# Best handheld you liked or owned?



## Skyhigh_ (Jul 2, 2015)

I owned many systems throughout the years though i never really developed a liking to an extent for some older retro systems like some others have.

However i always loved my gameboy color/gameboy advance its probably the 2 main systems that i gathered play time more than any other console or handheld i ever owned.

When the gameboy advance launches and even some years after it i still found myself playing it often even though i had things like an n64, ps2, gamecube etc..


When the gameboy advance sp launched i though it was a fantastic device considering i always had to play a gba in daylight or with that worm light to see properly. However i never really liked the gba sp because of its size the regular gba was just more comfortable to hold and play for me.

When the psp came out it was also a big hit for me specially when the option to play older retro games and gba was possible as well.

What handheld system has been your favorite/most liked?


----------



## Flame (Jul 2, 2015)

we dont have much of a choice... its GBA, DS, 3DS, PSP & Vita really.

INPUT MATERIAL:
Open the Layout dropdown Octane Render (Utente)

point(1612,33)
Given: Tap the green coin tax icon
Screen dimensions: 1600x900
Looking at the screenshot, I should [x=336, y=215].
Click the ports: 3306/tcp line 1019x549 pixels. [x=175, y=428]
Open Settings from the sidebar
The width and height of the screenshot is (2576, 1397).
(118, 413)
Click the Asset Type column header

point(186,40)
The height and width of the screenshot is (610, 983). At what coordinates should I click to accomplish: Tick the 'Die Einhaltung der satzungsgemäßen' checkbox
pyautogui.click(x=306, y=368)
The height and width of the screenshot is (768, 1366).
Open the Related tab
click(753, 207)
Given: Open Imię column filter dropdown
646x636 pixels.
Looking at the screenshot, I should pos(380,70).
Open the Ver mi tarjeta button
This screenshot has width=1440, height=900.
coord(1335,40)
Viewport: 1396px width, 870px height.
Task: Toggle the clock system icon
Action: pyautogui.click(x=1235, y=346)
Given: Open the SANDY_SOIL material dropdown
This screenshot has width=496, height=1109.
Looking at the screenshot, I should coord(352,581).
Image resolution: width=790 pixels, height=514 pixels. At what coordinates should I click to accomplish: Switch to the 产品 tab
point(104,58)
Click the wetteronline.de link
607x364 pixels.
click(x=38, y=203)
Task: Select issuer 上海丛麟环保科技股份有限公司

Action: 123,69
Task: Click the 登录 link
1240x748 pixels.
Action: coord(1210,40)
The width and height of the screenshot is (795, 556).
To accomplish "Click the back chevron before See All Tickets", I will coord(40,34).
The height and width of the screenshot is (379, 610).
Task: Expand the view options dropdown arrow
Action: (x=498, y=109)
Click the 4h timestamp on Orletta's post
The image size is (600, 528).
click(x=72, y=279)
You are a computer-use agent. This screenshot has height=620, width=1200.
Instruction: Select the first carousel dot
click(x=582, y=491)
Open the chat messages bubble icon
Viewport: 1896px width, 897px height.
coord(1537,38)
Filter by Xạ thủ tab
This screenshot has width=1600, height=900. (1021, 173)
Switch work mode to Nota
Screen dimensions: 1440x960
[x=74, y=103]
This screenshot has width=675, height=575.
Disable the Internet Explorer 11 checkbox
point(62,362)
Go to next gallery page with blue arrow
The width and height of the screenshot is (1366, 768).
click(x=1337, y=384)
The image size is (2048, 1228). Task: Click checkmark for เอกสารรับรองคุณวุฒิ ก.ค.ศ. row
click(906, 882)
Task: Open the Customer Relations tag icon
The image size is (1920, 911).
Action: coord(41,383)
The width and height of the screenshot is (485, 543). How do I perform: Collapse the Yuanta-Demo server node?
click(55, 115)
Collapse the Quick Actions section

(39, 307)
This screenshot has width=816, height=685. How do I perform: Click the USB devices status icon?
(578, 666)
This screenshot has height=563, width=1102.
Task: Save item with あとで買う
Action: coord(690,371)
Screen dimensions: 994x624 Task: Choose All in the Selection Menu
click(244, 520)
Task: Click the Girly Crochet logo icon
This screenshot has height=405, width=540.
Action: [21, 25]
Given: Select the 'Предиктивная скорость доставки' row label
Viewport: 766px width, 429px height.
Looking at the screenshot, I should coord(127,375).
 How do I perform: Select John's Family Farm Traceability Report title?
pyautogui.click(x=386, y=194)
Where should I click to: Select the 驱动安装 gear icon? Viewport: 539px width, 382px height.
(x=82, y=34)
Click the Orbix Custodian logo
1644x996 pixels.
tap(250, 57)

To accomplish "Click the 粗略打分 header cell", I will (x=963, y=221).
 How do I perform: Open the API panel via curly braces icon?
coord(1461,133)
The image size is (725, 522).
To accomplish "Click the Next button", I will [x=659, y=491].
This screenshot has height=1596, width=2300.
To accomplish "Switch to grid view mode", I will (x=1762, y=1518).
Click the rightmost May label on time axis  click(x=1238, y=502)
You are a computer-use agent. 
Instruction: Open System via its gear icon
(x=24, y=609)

EXERCISE SET:
(A) Repeat word for word the part of the handheld thread that begins at the words "When the gameboy advance sp" and stops after "possible as well.".
(B) Arrange the lines of the rows as a numbered list, beginning at the line that has "This screenshot has width=816, height=685." and stopping after the final line of the rows, with blank lines left out.
The rows have no connection to the handheld thread.

IN RESPONSE:
(A)
When the gameboy advance sp launched i though it was a fantastic device considering i always had to play a gba in daylight or with that worm light to see properly. However i never really liked the gba sp because of its size the regular gba was just more comfortable to hold and play for me.

When the psp came out it was also a big hit for me specially when the option to play older retro games and gba was possible as well.

(B)
1. This screenshot has width=816, height=685. How do I perform: Click the USB devices status icon?
2. (578, 666)
3. This screenshot has height=563, width=1102.
4. Task: Save item with あとで買う
5. Action: coord(690,371)
6. Screen dimensions: 994x624 Task: Choose All in the Selection Menu
7. click(244, 520)
8. Task: Click the Girly Crochet logo icon
9. This screenshot has height=405, width=540.
10. Action: [21, 25]
11. Given: Select the 'Предиктивная скорость доставки' row label
12. Viewport: 766px width, 429px height.
13. Looking at the screenshot, I should coord(127,375).
14.  How do I perform: Select John's Family Farm Traceability Report title?
15. pyautogui.click(x=386, y=194)
16. Where should I click to: Select the 驱动安装 gear icon? Viewport: 539px width, 382px height.
17. (x=82, y=34)
18. Click the Orbix Custodian logo
19. 1644x996 pixels.
20. tap(250, 57)
21. To accomplish "Click the 粗略打分 header cell", I will (x=963, y=221).
22.  How do I perform: Open the API panel via curly braces icon?
23. coord(1461,133)
24. The image size is (725, 522).
25. To accomplish "Click the Next button", I will [x=659, y=491].
26. This screenshot has height=1596, width=2300.
27. To accomplish "Switch to grid view mode", I will (x=1762, y=1518).
28. Click the rightmost May label on time axis  click(x=1238, y=502)
29. You are a computer-use agent. 
30. Instruction: Open System via its gear icon
31. (x=24, y=609)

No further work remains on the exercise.